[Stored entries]
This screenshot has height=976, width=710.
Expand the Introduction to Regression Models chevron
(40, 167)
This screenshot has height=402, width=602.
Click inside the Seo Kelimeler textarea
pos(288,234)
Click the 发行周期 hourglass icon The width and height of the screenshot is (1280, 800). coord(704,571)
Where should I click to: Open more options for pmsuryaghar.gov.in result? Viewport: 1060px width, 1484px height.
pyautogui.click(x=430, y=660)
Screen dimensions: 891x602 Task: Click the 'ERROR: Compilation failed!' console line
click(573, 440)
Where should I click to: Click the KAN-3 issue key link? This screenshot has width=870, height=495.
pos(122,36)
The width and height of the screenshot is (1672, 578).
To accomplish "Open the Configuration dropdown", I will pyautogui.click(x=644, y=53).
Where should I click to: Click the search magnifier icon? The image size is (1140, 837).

[Brief]: Please reproduce exactly the lines above, beginning with the first and ending with the line that contains "Click the 发行周期", and include nothing outside that range.

[The answer]:
This screenshot has height=976, width=710.
Expand the Introduction to Regression Models chevron
(40, 167)
This screenshot has height=402, width=602.
Click inside the Seo Kelimeler textarea
pos(288,234)
Click the 发行周期 hourglass icon The width and height of the screenshot is (1280, 800). coord(704,571)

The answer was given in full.